Boris Johnson to Work for Brexit Deal After Losing Six Key Votes

LONDON (Capital Markets in Africa) – After Parliament blocked his Brexit strategy, and then refused to give him the election he wanted, U.K. Prime Minister Boris Johnson is promising to work for a deal with the European Union.

Monday night saw the British premier suffer his sixth consecutive defeat in a vote in the House of Commons, after his attempt to get approval for a snap poll was rejected for a second time.

“This government will press on with negotiating a deal, while preparing to leave without one,” a frustrated Johnson said after the vote. “I will go to that crucial summit in Brussels on Oct. 17, and no matter how many devices this Parliament invents to tie my hands, I will strive to get an agreement in the national interest.”

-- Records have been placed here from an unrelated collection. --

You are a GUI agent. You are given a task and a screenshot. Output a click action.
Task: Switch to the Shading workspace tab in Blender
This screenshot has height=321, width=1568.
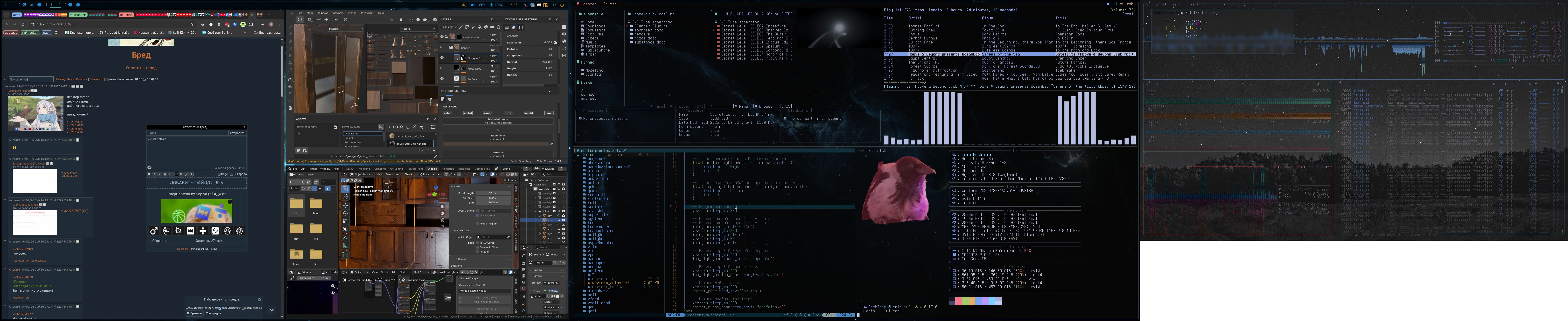432,169
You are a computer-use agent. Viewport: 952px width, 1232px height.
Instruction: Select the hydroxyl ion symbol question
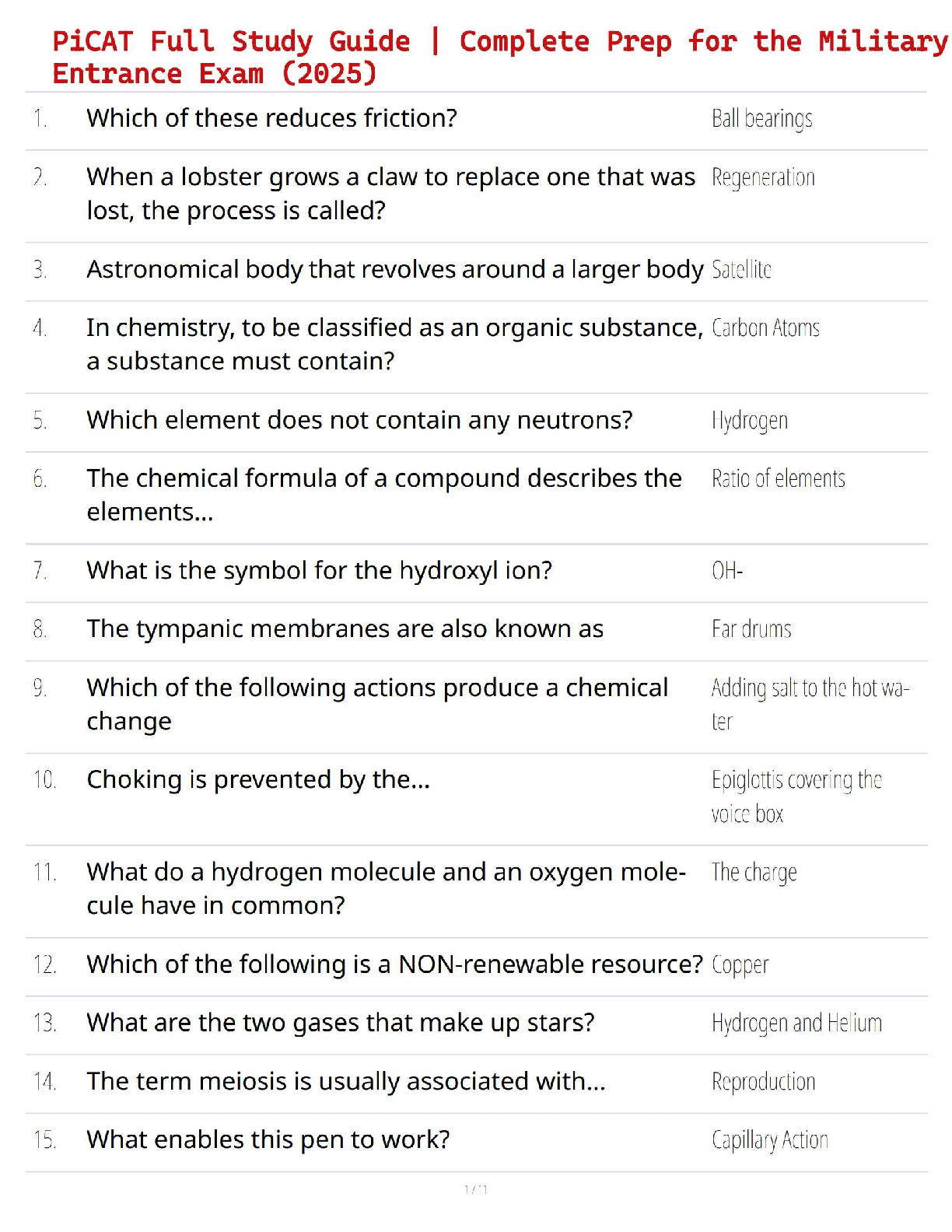[319, 571]
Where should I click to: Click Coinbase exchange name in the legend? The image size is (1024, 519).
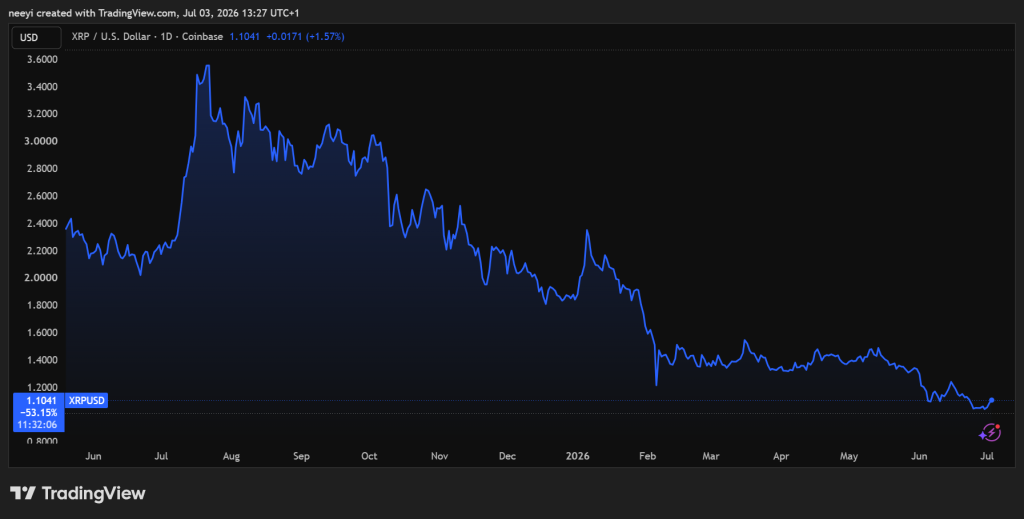click(x=202, y=37)
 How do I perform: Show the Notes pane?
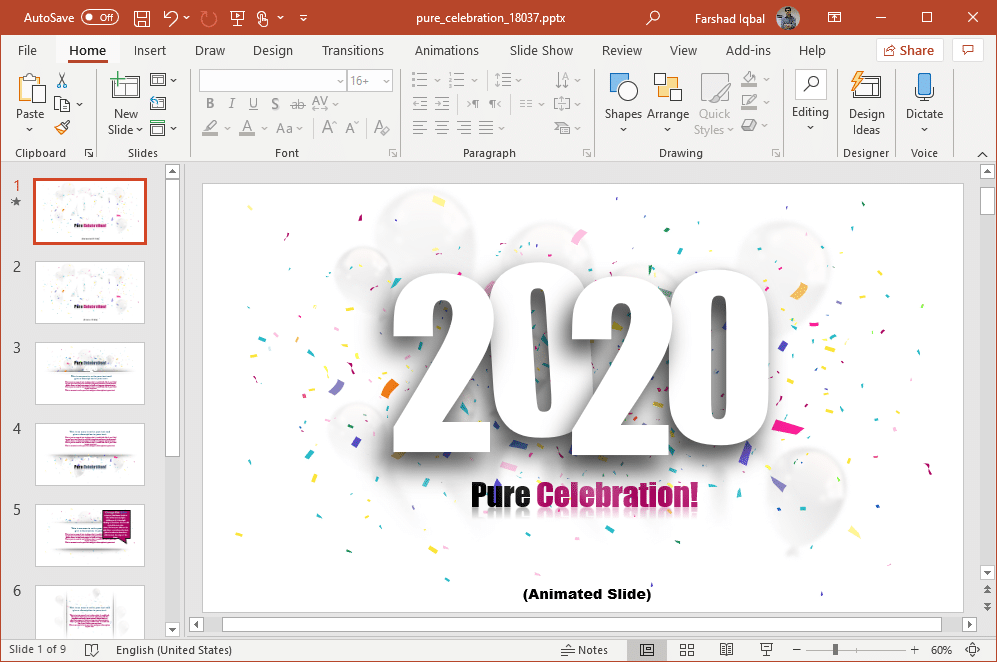tap(584, 650)
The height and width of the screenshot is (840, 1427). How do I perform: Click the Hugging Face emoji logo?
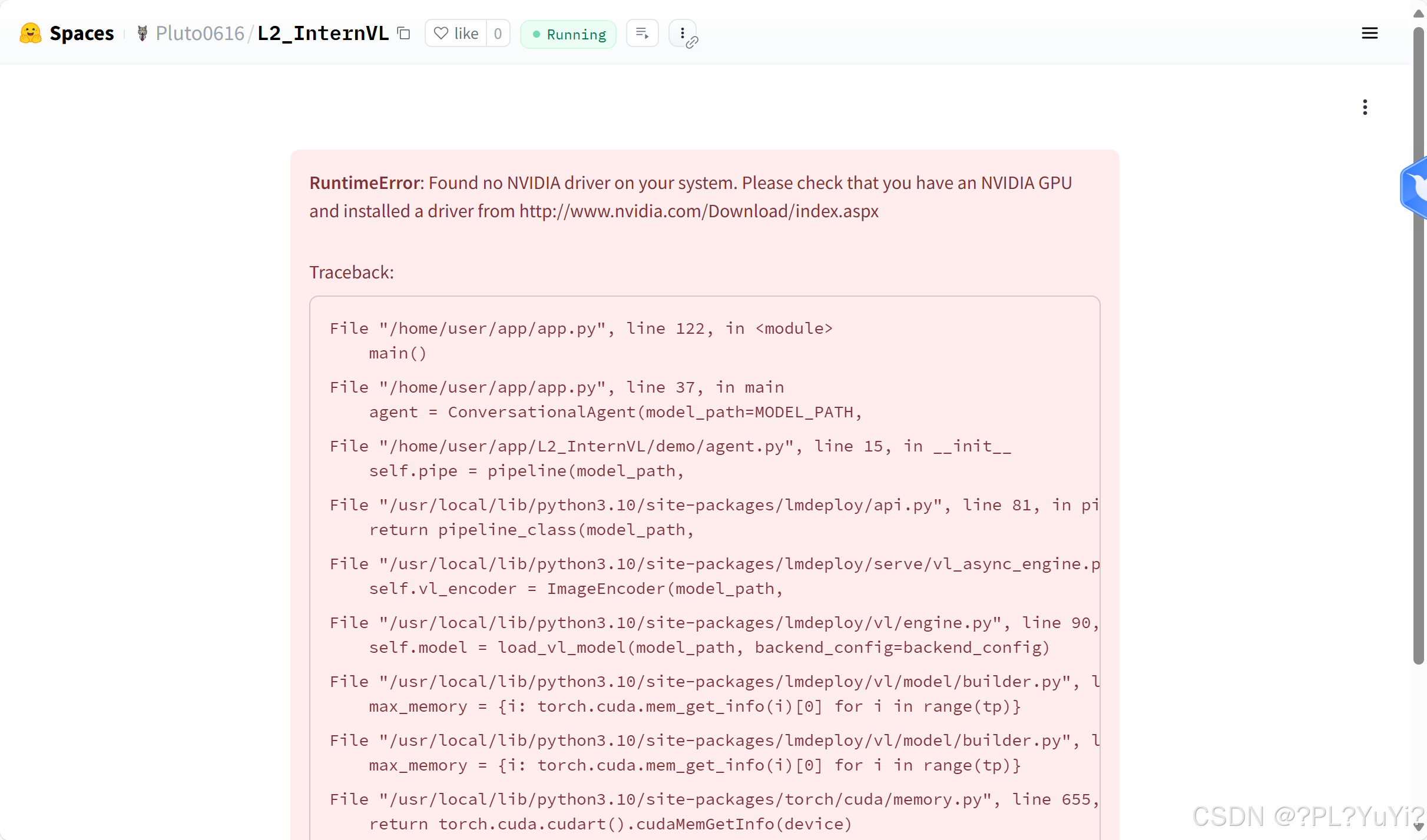30,34
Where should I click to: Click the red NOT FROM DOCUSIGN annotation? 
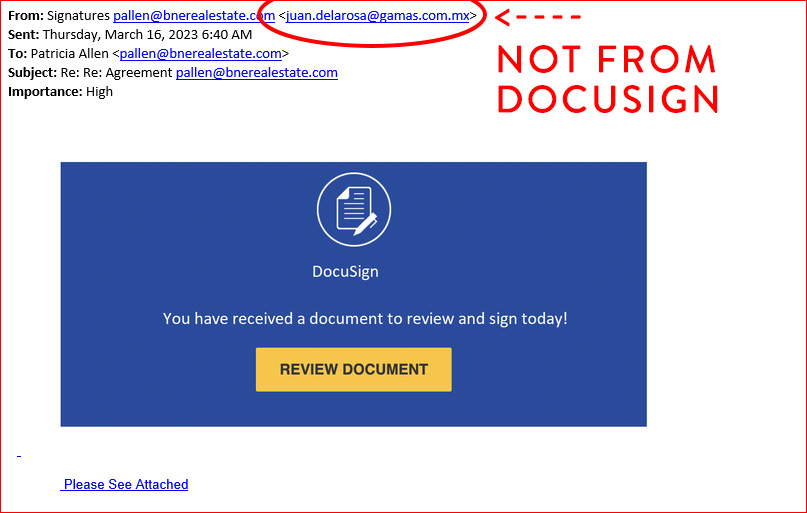point(607,80)
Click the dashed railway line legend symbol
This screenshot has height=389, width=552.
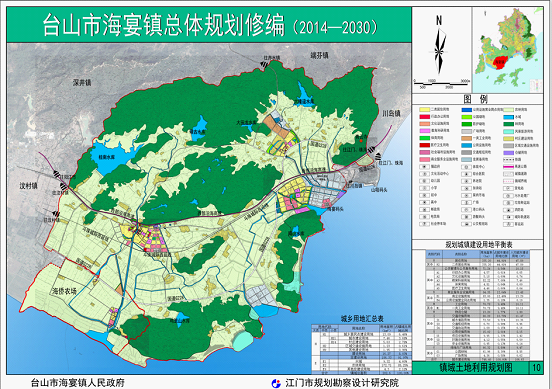508,159
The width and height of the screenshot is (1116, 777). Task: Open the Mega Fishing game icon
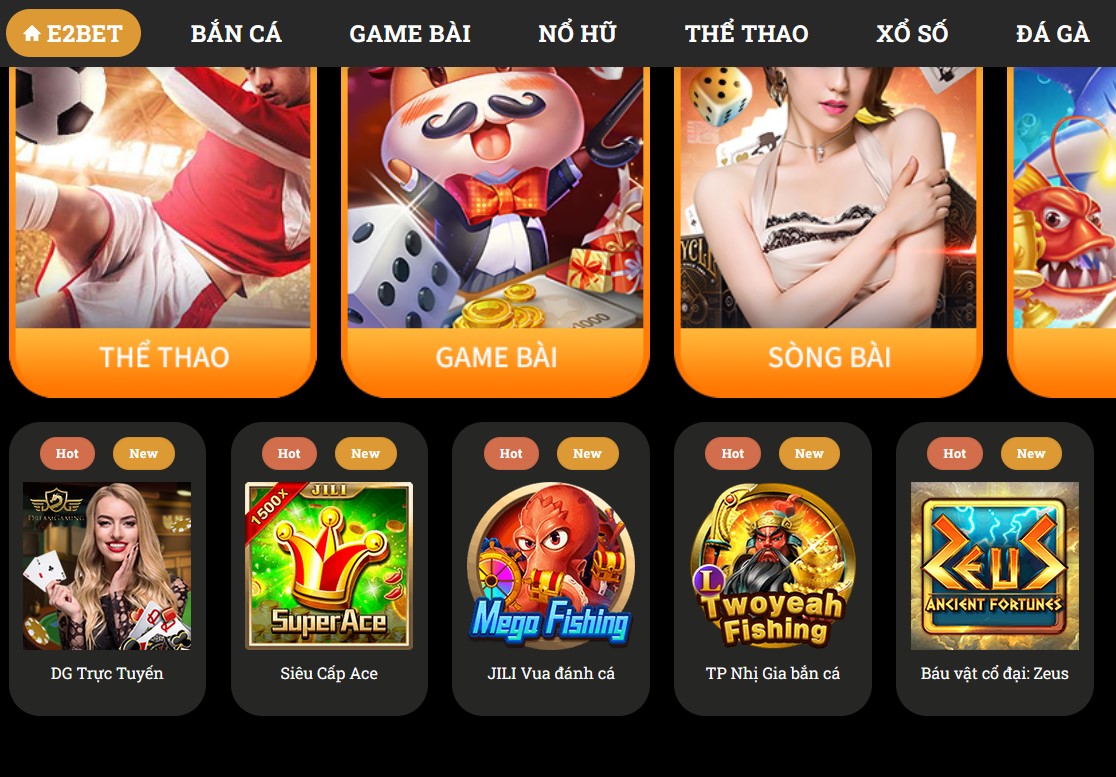[x=550, y=566]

Johnson’s return after a long summer recess was a disaster. He pushed hard last week to get members of his own Conservative Party to endorse his strategy of guaranteeing to leave the EU on Oct. 31 — even if it meant doing so without a deal — but they refused, and he lost a key vote.

In retaliation, he expelled 21 rebels from the Tory party in Parliament, but had to give up the fight to stop his opponents passing a new law banning him from pursuing a no-deal Brexit.

Resignations
One cabinet minister and his own brother resigned from Johnson’s government in protest at his approach.

Rudd Quits Johnson’s Cabinet With Furious Attack on His Strategy

The result of the past week of Parliamentary defeats is that Johnson is required by law either to get a Brexit deal or to seek to delay Britain’s departure from the European Union past the current target date of Oct. 31.

Johnson again rejected the second option on Monday evening. “I will not ask for another delay,” he told MPs. “I will not.”

So the premier must find a way around the law, or work to get a Brexit deal through Parliament.

Two people familiar with Johnson’s plans said the government was looking at the former option. In public, he also softened his tone on the most contentious part of the Brexit deal that he has promised to scrap: the so-called backstop guarantee for the Irish border.

Border Impasse
The backstop is a policy intended to ensure there’s no need to carry out checks on goods crossing the border between the Republic of Ireland and the U.K. after Brexit. On a visit to Dublin, Johnson said a no-deal Brexit would be a “failure of statecraft” that would damage the British and Irish economies.

He has previously said he wants to abolish the backstop, something the EU has rejected repeatedly. But on Monday, he said the priority was to ensure the U.K. could not be “kept locked in” the provision. That doesn’t necessarily mean the backstop needs to be abolished.

Johnson’s team later insisted nothing had changed, but the prime minister said he was determined to get a deal to allow the U.K. to leave the EU in the next seven weeks.

Parliament is now suspended for five weeks. Even that usually routine matter did not go smoothly on Monday. Politicians including the Commons Speaker John Bercow — who announced he is standing down — registered their protests at Johnson’s decision to enforce an unusually long suspension during a political crisis.